Friday, August 5, 2016

Episode 30: What Monsters We Create



Friday, August 5, 1966

My name is Victoria Winters. A brewing storm buffets the great house on Widow’s Hill, and angry spirits out of a dim past seem to pound against its walls, demanding admission.

There is no sound in the house, nothing but the echo of thunder and the whine of the rising wind. Yet the emptiness seems alive, alive with fear and tension, and built on a single terrifying fact: I am alone.
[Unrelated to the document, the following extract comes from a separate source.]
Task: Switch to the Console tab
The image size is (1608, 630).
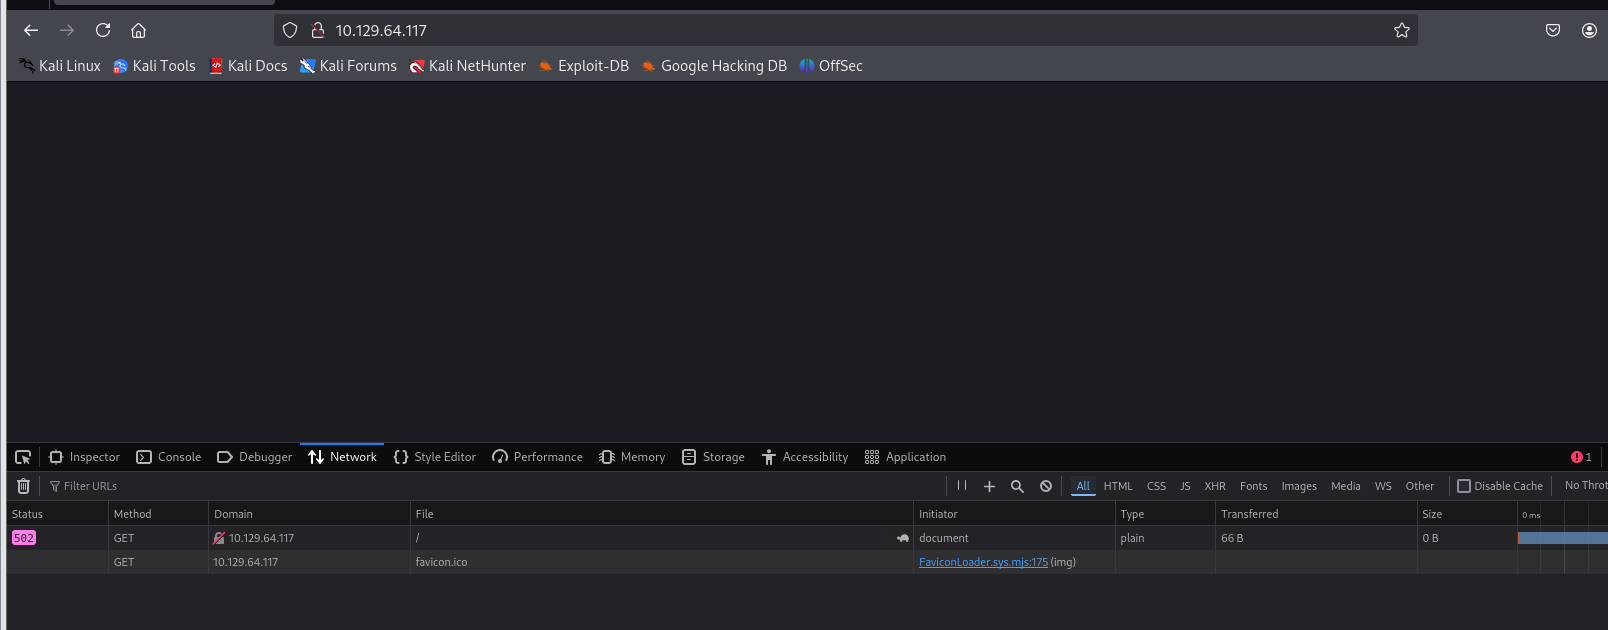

Vicki comes down the stairs as the lightning flashes intermittently through the windows. She goes into the drawing room and closes windows that have somehow still not been shut tight, despite all of Liz’s efforts. (And where is Liz now? Fast asleep from her exhausted worry, or out walking the grounds she never leaves at lightning flashes in the sky?)
While Vicki is attending to the windows, the drawing room doors shut, apparently by themselves. The lights go out, just as Carolyn warned they would. Vicki tries to open the doors, but they will not budge.
She gets matches off the mantelpiece and lights a candle. The doors open. A lightning flash reveals a silhouette standing in the doorway. 
Vicki asks, “Who’s there?” but receives no answer. 
When the flash comes again, there is only the empty hallway.
The lights come on. Vicki snuffs out her candle and turns the holder over as a possible weapon (Miss Winters with a candlestick in the drawing room? Miss Winters with a candlestick in the hall?), going cautiously into the hallway.
Roger comes in from the door next to the stairs. He says he must have been the figure Vicki saw—he’d been on his way to the basement to replace a fuse. (It doesn’t seem likely that this still, standing figure was Roger on his way anywhere.)
Vicki tells Roger that David, not Burke, tried to kill him. Roger finds this impossible to believe. He knows it was Burke.
“I found the bleeder valve,” Vicki tells him, “hidden in David’s room.”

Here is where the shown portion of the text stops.